> _INSTRUCTION 1_:
In the article about poultry farm environmental awards, to roughly what temperature is poultry litter heated in a pyrolytic gasifier?
> _INSTRUCTION 2_:
Extend the article about poultry farm environmental awards by writing what comes next after its final sentence.

> _PAGE TEXT_:
◆ ◆ ◆ ◆ ◆ ◆ ◆

Beverly and Allen Evans, Evans Poultry, with Steve Willardsen, chairman USPOULTRY.

Efficient use of resources is good for business and good for the environment. The broiler, turkey and breeder growers recognized as Family Farm Environmental Excellence Award winners by the U.S. Poultry & Egg Association have each shown that protecting the environment and successful farming go hand in hand. Manure management is a key part of any poultry grower’s environmental efforts, and this year’s award winning farms employ a number of innovative practices – including use of an anaerobic digester – to put poultry litter to good use while keeping nutrients out of waterways.

Brinson Farms: Energy and fertilizer  

Spending over $100,000 per year for the propane and electricity needed to operate his 10 broiler houses got John Logan thinking that there had to be a better way to provide the energy needed to run his Prentiss, Miss., farm. While Brinson Farms had been in his wife Bettye’s family for generations, Logan hadn’t always been a farmer, and his past experiences teaching, working with computers, and serving in the National Guard all played a role in the solution he found to power his farm.

Logan researched a number of alternative energy sources, but using an anaerobic digester to produce methane from his farm’s broiler litter is the option that intrigued him. Anaerobic digesters have been used on swine and dairy farms for years to produce methane gas which can be burned to produce heat or used in an internal combustion engine to drive an electric generator.

Poultry litter has been used as a fuel in gasifiers, but was not believed to be a suitable substrate for use in an anaerobic digester. In a pyrolytic gasifier, poultry litter is raised to a high temperature, around 1,500 F, in a low-oxygen environment, and this volatilizes many of the components of the litter. Air is then mixed with the volatilized gas and burned. Pyrolysis of poultry litter concentrates the nonvolatile components of the litter in the ash, but the nitrogen is burned off in the gas. Anaerobic digestion of poultry litter offered the prospect of producing energy while concentrating the fertilizer nutrients in the residual byproducts and preserving the nitrogen.

With the help of some researchers and government grants, Logan has developed an anaerobic digester on his farm that generates enough methane to heat his broiler houses and to generate all of the electricity that his farm needs (see sidebar). This unique system utilizes the chemical energy in the poultry litter while concentrating the fertilizer nutrients of the litter. Logan has developed markets for the liquid and solid byproducts of his anaerobic digester, and in this way the nutrients are sold off the farm for more money than the raw litter would return.

◆ ◆ ◆ ◆ ◆ ◆ ◆

> _INFORMATION SUPPLIED_:

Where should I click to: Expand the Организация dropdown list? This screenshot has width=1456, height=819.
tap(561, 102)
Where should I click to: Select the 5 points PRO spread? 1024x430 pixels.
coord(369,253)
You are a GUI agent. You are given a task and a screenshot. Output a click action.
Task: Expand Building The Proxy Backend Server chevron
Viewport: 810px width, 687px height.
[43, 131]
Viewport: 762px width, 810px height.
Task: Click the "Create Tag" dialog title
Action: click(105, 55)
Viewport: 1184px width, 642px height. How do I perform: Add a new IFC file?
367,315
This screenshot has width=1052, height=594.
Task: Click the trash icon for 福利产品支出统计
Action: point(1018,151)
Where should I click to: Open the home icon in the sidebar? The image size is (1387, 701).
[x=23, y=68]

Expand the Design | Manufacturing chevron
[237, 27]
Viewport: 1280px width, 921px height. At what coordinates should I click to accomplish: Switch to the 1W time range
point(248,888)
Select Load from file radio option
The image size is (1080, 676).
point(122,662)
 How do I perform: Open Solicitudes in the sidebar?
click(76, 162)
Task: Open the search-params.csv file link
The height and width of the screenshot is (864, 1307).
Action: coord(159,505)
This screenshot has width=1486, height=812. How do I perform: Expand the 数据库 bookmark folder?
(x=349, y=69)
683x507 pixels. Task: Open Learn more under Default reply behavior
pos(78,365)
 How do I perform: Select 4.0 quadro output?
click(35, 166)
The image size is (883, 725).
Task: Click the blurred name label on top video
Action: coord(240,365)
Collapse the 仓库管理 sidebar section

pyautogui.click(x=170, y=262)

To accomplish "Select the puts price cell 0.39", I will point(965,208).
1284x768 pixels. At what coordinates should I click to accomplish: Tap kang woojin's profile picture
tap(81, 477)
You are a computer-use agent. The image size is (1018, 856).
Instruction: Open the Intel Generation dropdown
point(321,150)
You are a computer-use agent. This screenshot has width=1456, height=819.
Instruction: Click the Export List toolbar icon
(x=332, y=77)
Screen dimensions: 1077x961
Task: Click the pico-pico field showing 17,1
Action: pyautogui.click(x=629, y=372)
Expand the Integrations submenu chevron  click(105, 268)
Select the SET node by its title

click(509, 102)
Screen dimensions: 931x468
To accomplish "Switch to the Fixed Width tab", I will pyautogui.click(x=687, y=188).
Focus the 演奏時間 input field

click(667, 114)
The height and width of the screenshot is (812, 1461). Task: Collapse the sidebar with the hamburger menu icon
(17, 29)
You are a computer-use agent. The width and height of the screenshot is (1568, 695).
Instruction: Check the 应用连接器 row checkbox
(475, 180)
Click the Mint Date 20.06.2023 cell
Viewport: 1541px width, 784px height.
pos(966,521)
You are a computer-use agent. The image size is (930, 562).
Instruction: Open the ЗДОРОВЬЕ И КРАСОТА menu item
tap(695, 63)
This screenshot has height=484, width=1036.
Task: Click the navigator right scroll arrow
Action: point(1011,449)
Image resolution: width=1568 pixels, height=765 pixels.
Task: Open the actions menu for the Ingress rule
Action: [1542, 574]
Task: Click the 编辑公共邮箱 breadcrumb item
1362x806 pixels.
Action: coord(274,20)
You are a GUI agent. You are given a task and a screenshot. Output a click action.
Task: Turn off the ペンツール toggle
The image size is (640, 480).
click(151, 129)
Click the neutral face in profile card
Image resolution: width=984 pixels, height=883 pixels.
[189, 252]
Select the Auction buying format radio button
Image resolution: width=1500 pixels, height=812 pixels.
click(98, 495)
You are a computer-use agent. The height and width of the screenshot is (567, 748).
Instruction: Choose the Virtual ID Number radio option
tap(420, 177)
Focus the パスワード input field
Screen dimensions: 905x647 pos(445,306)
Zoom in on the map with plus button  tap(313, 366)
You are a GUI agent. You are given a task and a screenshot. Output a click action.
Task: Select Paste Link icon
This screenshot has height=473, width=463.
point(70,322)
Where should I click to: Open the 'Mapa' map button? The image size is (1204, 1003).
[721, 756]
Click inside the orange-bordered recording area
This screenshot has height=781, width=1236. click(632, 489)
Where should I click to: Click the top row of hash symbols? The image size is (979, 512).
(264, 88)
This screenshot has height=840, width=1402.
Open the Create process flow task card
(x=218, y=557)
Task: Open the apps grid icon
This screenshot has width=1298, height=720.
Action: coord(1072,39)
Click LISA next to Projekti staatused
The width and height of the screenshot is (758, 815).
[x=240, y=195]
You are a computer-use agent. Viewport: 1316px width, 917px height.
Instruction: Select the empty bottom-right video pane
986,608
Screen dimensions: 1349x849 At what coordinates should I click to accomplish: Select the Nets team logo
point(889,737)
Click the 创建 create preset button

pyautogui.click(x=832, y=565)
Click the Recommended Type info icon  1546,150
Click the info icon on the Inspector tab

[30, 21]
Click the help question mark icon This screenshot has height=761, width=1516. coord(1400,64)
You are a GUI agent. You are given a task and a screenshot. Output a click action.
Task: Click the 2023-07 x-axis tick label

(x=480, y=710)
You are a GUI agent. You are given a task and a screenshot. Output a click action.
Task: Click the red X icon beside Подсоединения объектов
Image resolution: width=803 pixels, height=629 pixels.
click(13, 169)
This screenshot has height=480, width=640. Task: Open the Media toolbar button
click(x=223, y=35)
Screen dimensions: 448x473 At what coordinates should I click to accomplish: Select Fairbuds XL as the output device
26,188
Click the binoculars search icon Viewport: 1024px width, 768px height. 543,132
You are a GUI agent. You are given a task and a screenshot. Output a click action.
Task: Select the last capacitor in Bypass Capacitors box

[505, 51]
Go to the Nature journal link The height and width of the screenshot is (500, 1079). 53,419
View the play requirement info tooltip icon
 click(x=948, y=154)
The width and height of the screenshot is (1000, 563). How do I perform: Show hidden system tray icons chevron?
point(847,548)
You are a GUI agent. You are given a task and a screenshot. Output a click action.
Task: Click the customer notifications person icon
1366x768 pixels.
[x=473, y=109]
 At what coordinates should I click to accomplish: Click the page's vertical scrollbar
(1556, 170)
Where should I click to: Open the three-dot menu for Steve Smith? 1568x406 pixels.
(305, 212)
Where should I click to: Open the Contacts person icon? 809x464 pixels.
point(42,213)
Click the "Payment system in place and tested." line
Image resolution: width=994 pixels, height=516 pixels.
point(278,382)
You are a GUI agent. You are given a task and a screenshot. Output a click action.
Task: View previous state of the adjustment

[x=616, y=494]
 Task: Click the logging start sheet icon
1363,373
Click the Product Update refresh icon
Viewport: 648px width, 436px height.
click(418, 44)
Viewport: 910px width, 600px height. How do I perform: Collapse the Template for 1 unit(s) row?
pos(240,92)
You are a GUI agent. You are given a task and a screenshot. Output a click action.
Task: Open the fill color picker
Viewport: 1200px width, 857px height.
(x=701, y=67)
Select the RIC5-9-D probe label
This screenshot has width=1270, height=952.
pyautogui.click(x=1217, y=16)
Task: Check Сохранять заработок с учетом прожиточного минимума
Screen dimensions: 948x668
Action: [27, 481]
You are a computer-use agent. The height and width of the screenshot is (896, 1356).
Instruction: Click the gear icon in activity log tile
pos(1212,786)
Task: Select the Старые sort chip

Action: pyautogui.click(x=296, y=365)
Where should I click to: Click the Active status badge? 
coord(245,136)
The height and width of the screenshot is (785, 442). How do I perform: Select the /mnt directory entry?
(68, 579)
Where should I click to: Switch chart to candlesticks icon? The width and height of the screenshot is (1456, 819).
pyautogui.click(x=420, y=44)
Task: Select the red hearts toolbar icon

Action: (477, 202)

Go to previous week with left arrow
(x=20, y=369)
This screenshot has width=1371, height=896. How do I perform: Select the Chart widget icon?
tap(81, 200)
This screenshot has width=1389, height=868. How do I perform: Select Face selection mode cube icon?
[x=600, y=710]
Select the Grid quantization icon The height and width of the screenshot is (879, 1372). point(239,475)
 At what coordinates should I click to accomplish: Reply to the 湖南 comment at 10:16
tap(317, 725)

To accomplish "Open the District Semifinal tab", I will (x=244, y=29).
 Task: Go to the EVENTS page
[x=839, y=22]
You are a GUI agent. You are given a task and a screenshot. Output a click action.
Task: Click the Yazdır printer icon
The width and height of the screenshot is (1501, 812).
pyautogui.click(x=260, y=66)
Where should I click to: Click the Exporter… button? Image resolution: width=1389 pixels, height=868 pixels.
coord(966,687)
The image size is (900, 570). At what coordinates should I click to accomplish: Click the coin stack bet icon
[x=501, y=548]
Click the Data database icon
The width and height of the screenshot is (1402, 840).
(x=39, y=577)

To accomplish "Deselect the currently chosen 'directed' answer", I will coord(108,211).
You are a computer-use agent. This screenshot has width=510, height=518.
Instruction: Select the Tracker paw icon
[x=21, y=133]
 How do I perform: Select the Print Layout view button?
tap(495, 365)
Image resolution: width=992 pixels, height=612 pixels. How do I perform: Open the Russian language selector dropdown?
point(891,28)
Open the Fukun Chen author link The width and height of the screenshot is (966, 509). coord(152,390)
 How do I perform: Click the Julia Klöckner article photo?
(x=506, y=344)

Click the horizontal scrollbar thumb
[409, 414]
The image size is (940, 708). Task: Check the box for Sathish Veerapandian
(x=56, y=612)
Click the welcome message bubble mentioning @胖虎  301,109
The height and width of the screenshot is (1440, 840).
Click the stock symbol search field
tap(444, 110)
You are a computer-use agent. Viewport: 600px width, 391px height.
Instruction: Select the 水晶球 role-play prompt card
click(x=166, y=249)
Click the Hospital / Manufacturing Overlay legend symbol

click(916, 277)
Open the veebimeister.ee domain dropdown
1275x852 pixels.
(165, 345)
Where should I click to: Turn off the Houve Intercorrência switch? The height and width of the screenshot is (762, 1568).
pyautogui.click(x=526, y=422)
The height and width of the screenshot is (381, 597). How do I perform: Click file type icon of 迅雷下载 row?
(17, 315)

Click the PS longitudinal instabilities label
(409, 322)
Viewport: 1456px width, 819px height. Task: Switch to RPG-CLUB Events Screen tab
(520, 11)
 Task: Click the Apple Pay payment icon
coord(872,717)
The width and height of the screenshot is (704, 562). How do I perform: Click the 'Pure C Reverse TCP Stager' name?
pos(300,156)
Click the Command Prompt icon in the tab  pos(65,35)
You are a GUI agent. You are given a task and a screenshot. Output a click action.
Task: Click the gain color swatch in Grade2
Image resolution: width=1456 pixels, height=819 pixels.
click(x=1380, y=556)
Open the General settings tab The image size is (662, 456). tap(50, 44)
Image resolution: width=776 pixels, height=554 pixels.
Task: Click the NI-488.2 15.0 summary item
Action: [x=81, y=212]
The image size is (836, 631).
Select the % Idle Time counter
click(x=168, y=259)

◆ ◆ ◆ ◆ ◆ ◆ ◆

> _WRITTEN RESPONSE 1_:
About 1,500 F.

> _WRITTEN RESPONSE 2_:
Brinson Farms raises 260,000 broilers per flock for Tyson Foods and was chosen as the winner in the Southeast region.

Evans Poultry: Protecting the Chesapeake Bay   

The Chesapeake Bay watershed has served as a highly publicized test case for cooperative attempts by states, municipalities, the federal government, companies and individuals working together to try and reduce the nutrient loading of a large complex aquatic ecosystem. Unfortunately, progress has not been made at the rate that regulators would like to see. Proper on-farm nutrient management is one element in the effort to reduce nutrient loading of the watershed. Moving poultry litter out of the watershed into an area with less nutrient loading has been proposed as a tool for helping to clean up the bay.

Evans Poultry in Dorcas, W.Va., is a long way from the shores of the Chesapeake Bay but is in the Chesapeake watershed. Allen and Beverly Evans raise around 140,000 broilers per flock in five houses for Pilgrim’s Pride. The farm has 800 acres, 300 of which are kept in pasture for a 100-head feeder-calf operation.

Nearly 1,000 tons of broiler litter are produced on the farm each year. Litter is stored in two 42-foot by 60-foot litter storage sheds. Around 80% of the litter is sold off the farm to farmers outside of the Chesapeake Bay watershed. Pastures on the Evans’ farm only receive litter once every three years.

Because of the steep grade on the property, sediment traps and grass buffers are used to trap solids in any stormwater runoff from around the poultry houses.

Evans Poultry was selected as the winner in the Northeast region.

Backes Farm: Growing on small acreage   

In 2001, Glenn and Tracy Backes purchased a 50-acre farm in Eldon, Mo., with three turkey pullet houses on it. The family raises replacement breeders, 9,000 hens and 800 toms per flock, for Cargill in dark-out houses.

Because the Backes family raises turkey breeders, the houses are completely cleaned out after each flock. Since the houses are rebedded each flock, around 700 tons of litter are produced in a year. The farm’s acreage cannot accommodate this much litter, so 90% of the litter is sold to neighboring farmers.

In addition to raising replacement breeders, the family bottle feeds calves and has a small apple orchard and vegetable gardens.

Backes Farm was named the winner in the South Central region.

Hibbard Farms: Improving the land   

When Clay and Melissa Hibbard purchased 320 acres of cropland in Adair, Okla., in 1993 they started right away working to improve the neglected soil, and they haven’t stopped working on it. Hibbard Farms now encompasses 340 acres and has two poultry houses with 30,000 broiler breeders per flock raised under contract with Tyson Foods. The family also raises cattle.

The Hibbards have installed over 3.5 miles of cross fencing so that the pastures can be managed with rotational grazing. All of the creeks have been fenced to keep cattle out, and ponds have been built to provide water for the cattle. Because of the low phosphorous levels of the native soil, all of the farm’s litter can be used to improve the soil on the farm. Buffer strips 100 feet wide are maintained around creeks and litter is not spread in them.

Twenty acres of the farm are maintained in native prairie grasses to provide habitat for wildlife.

Hibbard Farms was named the winner in the Southwest region.